**WHAT TO WORK ON:** If a line of the data below holds the word "Identify", list it.

**INPUT DATA:**
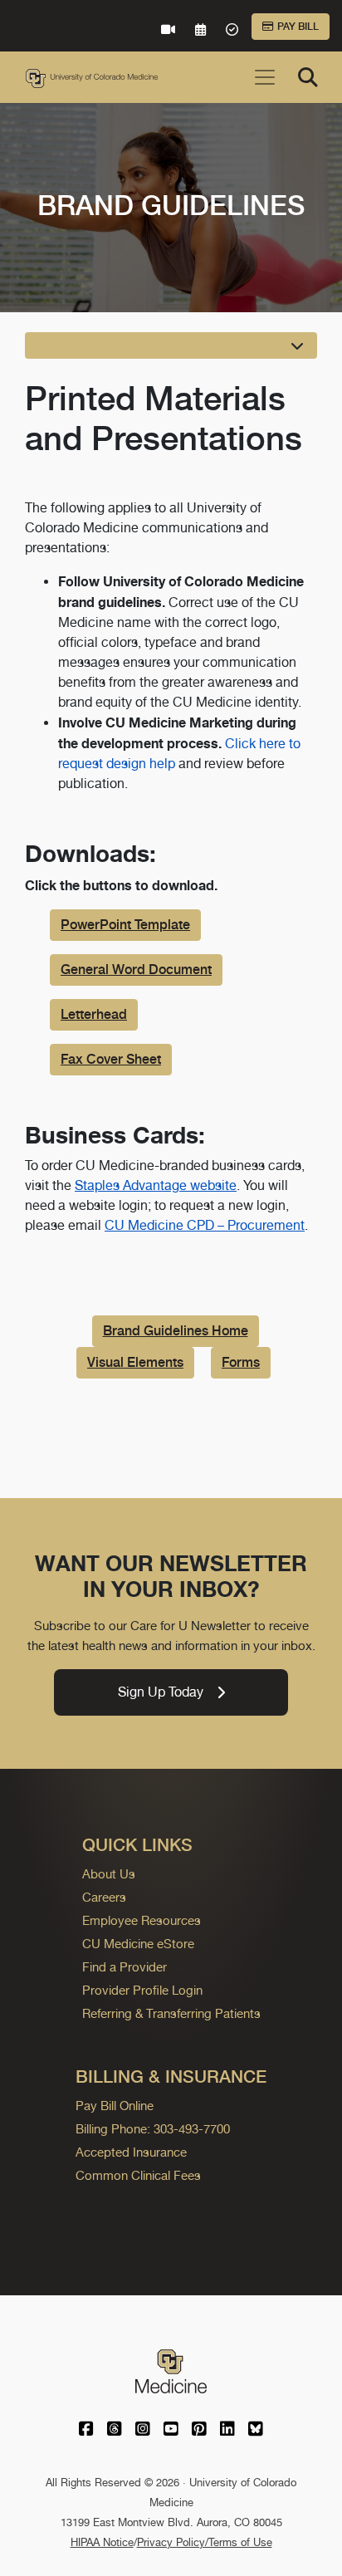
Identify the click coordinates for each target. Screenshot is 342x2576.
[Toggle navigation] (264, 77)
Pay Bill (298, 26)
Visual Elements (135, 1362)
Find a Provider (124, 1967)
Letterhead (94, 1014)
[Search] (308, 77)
--
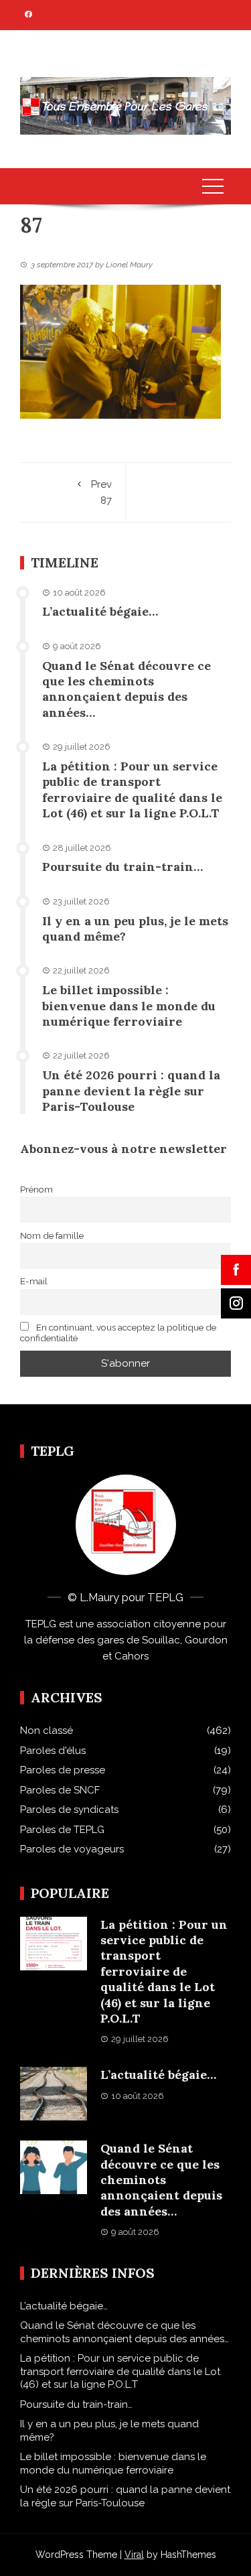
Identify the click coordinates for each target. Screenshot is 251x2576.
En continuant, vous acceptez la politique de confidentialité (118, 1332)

**YOUR RESPONSE:**
Identify the click coordinates for each target. Screenshot is 342x2576.
Identify the click coordinates for each target. Screenshot is 251x2576.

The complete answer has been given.